Сильный интерес, возбужденный трудами Гюйо повсюду, особенно в Италии и Англии, создал ему почетную известность, как мыслителю, который, принимая со стоическим спокойствием неизбежность бесповоротного уничтожения личного существования, радостно верит в бессмертие добра и истины, составляющих наследие человечества, приобщить к которому свою долю исполненного долга и осуществленной любви дано каждому человеку. Поэтому и появление его стихотворений, изданных под названием «стихов философа», возбудило к себе живейшее внимание. Подобно В. С. Соловьеву, но лишь систематичнее и в более широких рамках, он изложил свое философское миросозерцание в поэтических образах и картинах, сделав его, таким образом, доступным и понятным большему числу читателей.

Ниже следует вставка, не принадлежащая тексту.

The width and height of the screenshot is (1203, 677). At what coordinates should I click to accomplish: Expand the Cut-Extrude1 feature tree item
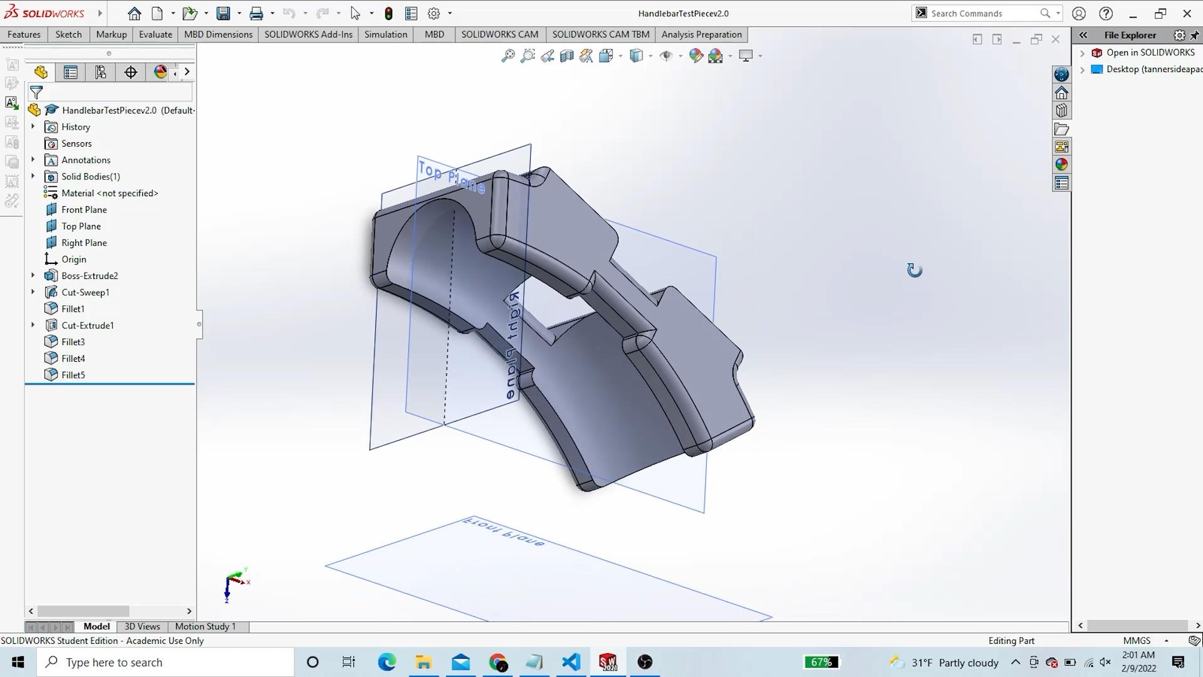(x=31, y=325)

«Стихи философа», раскрывая внутреннюю работу мысли автора, посвящают читателя в его задушевные мечты, надежды и страдания и, без сомнения, заставляют внимательнее вдуматься в вопросы, стучащиеся в душу современного человека и тревожащие ее. Даже и не соглашаясь с автором, можно многому научиться от него в смысле ясной постановки и способа разрешения такого рода вопросов. Гюйо не мог не предвидеть замечания, что абстрактные построения философии не созданы для языка стихов. Но это его не смущало. «Самый глубокий смысл», говорит он, « принадлежит часто самым простым словам». Философия нашего времени стремится разъяснить смысл человеческого бытия и назначения, — но к этому же постоянно стремилась и религия, которая всегда была одним из величайших источников поэзии. Поэтому, отчего же поэзии не быть выразительницею философского мышления? Почему не пытаться отыскивать ту же истину — только под другой формой и другими путями, и при непременном условии настойчивого стремления к верности мышления, искренности ощущения, естественности и точности выражения…
«Стихи философа» распадаются на четыре книги: Мысль, Любовь, Искусство и Природа и Человечество. Это разделение не выдержано, однако, вполне; и стихи одной книги нередко вплетаются в другие книги, следуя приливу и отливу мысли автора, возвращающейся к одному и тому же вопросу и лишь освещающей его с новой стороны. Искание правды, хотя бы эта правда и была куплена ценою жизни, всегда связано у Гюйо с сомнением. «Сомнение» — говорит он — «есть долг мыслящего человека — le Devoir du Doute — и оно останется в моем мятежном сердце, пока на земле; будет существовать страдание». Он рано начинает вглядываться в людскую скорбь — и, несмотря на свою молодость, приходит, в ужас от того равнодушия, с которым люди относятся к чужому личному горю причем, по словам русского поэта, «без слез им горе не понятно, без смеха радость не видна». Вот как он описывает такое отношение к личному горю:
Сад — целый .лес почти — взбегал густой дубравой
На холм, где некогда был замок величавый;
За садом — кладбище; они разделены
Лишь каменной стеной, и блещет с вышины
Один и тот же день — над чуткими листами,
Над мрамором гробниц и строгими крестами.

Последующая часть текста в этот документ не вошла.